Roll pins require the use of a specially-shaped punch, exactly so that what you've experienced won't happen.
The nose of the special punch is shaped in such a way that it will not enter the center of the roll pin, so it will not get stuck.
It is possible to shatter the broken-off pieces of the stuck punch(es), and then to pick them out. It's not an easy, simple job, though.
Your best bet is to take your mess to a qualified gunsmith, and let him figure a solution out. Whatever you pay him, it'll be worth it.
A long time ago, I broke a hardened screw off in a hole, in a soft-steel lockplate.

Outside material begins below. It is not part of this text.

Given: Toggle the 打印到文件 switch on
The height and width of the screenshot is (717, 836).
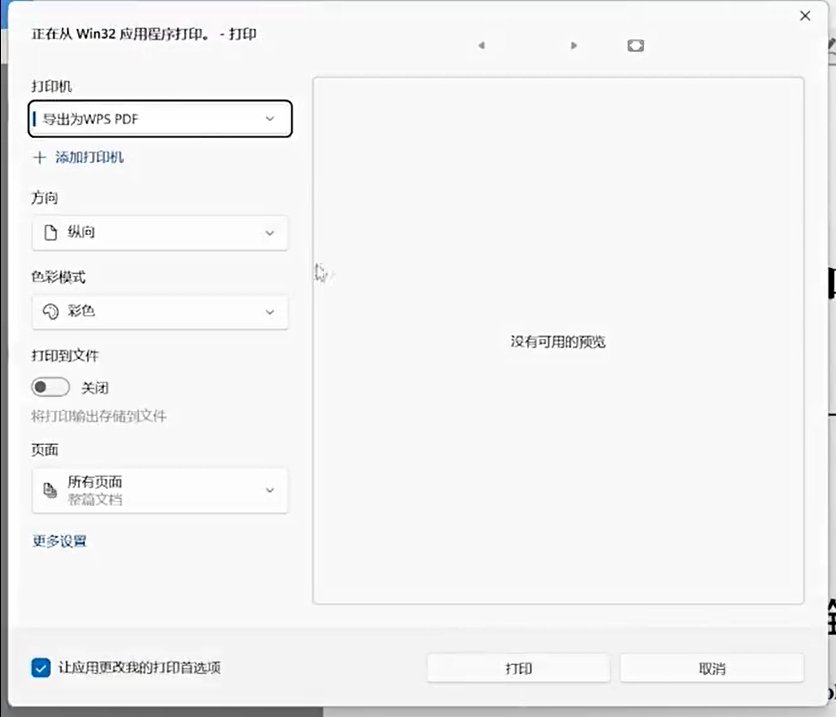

The jeweler whose shop was across the street from my own place had gotten his start as a machinist on board a WW2 submarine. I consulted him, and he suggested that I place the lockplate into a glass beaker containing a solution of styptic pencil (aluminum hydroxide, I believe) in water, and then to gently boil the stuff.
In about an hour, the hardened piece of screw almost fell out, all on its own. The threaded hole was almost unchanged, and was still completely functional.
He explained: The styptic material attacks hardened steel more avidly than it attacks soft steel, so the screw lost diameter faster than the lockplate lost its dimensions. He told me all about the chemistry involved, but I no longer remember it.
This technique, however, should be seen as a last resort. The penalties for a little bit of miscalculation would be disastrous. But it would work on your broken-off punch tips.
I don't know anything about the anatomy of your P230. Sorry.